> _Task item_
Lines before the one containing "The image size is (640, 424)." are to be skipped; reproduce that line and the rest of the records below exactly.

Start of Entries shown

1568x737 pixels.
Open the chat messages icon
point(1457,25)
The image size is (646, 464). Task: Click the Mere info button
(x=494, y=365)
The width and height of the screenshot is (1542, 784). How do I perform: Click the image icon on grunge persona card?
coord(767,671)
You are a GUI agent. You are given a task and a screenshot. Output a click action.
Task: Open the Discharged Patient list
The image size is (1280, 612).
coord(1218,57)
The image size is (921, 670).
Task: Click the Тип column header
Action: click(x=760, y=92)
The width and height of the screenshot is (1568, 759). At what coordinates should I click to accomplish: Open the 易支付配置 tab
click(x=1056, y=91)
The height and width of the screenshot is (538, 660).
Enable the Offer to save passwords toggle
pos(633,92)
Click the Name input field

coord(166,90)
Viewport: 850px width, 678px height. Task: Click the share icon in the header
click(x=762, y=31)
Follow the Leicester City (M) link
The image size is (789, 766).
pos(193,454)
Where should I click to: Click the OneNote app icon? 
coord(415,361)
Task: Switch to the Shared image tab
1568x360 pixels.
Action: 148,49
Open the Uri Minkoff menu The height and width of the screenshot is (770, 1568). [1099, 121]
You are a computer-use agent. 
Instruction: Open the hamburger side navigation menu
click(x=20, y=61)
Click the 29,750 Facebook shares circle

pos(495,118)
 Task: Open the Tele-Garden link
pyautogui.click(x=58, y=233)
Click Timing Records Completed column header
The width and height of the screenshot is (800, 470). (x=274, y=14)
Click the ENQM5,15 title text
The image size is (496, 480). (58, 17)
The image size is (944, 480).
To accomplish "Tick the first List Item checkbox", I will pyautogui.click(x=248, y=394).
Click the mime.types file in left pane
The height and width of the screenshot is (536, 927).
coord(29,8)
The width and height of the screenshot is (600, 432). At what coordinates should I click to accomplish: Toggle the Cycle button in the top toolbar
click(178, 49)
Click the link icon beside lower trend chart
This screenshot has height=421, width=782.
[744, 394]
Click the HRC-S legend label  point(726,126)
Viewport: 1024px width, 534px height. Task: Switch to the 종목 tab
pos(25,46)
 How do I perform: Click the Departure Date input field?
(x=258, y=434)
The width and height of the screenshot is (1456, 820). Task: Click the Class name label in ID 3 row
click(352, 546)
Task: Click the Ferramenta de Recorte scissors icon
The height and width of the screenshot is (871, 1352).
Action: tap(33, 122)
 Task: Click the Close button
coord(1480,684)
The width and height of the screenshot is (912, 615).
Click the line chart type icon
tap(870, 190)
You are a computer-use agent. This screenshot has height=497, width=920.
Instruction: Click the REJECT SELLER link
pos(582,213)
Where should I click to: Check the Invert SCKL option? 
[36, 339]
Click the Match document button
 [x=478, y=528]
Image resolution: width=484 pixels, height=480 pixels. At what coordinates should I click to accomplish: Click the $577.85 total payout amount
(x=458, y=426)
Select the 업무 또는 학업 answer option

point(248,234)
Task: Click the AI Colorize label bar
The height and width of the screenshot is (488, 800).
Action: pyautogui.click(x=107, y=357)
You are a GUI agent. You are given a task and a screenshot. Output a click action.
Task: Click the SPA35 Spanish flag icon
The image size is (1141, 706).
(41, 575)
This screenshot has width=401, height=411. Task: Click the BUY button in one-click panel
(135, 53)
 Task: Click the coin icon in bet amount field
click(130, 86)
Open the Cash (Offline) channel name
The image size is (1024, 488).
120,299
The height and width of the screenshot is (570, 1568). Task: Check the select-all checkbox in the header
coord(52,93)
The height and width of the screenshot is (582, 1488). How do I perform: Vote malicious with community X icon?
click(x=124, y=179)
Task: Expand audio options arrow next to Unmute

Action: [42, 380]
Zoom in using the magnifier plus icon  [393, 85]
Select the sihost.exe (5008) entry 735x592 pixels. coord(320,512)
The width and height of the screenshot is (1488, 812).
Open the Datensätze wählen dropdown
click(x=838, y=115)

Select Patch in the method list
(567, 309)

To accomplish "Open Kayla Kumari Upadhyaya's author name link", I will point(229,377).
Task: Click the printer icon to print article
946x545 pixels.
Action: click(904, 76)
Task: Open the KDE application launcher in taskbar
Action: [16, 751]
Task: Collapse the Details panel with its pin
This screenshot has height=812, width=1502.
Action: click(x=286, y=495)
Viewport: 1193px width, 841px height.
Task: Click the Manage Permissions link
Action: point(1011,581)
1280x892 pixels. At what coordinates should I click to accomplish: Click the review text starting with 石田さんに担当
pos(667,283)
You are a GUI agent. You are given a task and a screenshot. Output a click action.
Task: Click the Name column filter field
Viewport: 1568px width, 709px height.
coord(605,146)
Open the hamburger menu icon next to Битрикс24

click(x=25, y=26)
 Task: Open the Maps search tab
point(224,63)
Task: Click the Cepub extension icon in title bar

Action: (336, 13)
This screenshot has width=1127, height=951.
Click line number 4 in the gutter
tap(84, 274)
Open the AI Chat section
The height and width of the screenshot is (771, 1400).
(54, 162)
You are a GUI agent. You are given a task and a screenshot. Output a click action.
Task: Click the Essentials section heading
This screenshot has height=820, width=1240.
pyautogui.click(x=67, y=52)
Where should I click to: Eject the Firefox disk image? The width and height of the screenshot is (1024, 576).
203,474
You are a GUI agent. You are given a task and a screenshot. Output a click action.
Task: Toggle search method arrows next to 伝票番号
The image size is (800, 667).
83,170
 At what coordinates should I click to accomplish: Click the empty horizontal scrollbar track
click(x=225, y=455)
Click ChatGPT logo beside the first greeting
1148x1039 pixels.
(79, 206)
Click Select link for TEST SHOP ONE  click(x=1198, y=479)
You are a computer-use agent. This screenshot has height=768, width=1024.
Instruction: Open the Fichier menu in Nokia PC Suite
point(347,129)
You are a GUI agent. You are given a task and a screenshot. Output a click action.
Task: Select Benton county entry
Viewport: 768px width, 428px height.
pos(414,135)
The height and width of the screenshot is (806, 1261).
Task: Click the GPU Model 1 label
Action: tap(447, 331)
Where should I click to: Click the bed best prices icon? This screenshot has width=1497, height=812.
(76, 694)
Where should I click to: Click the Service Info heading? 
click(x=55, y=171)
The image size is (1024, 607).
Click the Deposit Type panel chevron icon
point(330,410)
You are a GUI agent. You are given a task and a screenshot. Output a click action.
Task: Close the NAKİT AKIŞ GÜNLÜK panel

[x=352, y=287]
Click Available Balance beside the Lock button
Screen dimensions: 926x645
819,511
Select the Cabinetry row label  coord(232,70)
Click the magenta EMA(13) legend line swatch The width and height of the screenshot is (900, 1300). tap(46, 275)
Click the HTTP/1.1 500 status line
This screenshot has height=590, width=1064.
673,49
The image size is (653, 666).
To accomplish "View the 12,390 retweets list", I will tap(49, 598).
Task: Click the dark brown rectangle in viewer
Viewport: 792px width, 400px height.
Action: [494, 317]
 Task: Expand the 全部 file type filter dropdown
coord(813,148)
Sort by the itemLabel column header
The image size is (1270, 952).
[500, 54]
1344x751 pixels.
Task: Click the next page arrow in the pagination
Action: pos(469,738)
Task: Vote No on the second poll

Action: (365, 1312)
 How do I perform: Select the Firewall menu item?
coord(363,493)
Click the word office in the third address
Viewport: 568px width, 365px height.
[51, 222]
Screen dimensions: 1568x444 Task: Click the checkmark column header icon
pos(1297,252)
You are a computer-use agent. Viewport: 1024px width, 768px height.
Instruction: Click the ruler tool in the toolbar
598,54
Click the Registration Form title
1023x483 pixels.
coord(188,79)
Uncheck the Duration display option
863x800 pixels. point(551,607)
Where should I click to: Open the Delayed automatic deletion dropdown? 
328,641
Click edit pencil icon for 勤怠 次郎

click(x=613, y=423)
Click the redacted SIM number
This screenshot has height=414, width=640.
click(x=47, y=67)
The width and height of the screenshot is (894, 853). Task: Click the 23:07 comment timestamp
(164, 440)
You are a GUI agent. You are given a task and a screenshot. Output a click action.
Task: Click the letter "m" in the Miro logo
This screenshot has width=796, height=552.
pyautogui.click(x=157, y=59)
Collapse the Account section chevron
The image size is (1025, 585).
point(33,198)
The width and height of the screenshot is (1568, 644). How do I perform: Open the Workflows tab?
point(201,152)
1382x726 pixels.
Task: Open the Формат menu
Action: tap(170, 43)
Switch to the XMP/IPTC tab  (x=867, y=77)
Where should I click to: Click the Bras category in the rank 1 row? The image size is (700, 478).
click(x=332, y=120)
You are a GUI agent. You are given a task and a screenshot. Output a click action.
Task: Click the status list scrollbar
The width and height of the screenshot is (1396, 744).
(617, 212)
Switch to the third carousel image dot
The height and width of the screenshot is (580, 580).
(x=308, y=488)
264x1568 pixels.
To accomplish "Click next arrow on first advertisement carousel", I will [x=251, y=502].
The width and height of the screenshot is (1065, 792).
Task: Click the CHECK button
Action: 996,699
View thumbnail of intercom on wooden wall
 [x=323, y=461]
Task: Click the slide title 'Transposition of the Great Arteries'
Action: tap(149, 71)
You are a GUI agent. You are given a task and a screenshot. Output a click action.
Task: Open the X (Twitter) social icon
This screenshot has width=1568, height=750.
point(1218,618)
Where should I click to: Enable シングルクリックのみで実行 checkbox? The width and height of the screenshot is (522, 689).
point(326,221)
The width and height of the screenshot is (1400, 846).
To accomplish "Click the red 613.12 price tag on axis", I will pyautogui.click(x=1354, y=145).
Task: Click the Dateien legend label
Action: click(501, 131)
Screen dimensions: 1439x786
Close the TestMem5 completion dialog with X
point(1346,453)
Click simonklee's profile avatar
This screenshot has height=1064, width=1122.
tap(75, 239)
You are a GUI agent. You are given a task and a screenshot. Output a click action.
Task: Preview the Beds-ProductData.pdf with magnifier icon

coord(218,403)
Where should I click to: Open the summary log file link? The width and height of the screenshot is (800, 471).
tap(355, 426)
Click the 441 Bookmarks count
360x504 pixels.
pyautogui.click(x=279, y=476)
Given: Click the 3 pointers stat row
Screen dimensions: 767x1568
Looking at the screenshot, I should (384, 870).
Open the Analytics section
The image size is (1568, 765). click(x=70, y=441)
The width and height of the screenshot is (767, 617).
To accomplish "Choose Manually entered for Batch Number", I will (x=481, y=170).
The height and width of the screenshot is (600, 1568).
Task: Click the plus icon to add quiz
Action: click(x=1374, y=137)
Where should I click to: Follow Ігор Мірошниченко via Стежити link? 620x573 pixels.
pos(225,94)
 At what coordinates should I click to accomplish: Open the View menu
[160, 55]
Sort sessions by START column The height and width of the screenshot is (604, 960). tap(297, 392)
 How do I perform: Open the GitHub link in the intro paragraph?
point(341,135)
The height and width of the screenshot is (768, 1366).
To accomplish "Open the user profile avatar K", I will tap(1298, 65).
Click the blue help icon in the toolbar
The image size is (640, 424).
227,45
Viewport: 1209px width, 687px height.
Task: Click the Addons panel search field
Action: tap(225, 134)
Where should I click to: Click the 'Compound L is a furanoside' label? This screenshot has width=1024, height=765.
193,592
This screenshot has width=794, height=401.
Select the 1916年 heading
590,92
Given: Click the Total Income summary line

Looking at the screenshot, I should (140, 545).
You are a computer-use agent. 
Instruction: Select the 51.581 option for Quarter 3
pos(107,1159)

End of Entries shown

> _Answer to this task_
The image size is (640, 424).
227,45
Viewport: 1209px width, 687px height.
Task: Click the Addons panel search field
Action: tap(225, 134)
Where should I click to: Click the 'Compound L is a furanoside' label? This screenshot has width=1024, height=765.
193,592
This screenshot has width=794, height=401.
Select the 1916年 heading
590,92
Given: Click the Total Income summary line

Looking at the screenshot, I should (140, 545).
You are a computer-use agent. 
Instruction: Select the 51.581 option for Quarter 3
pos(107,1159)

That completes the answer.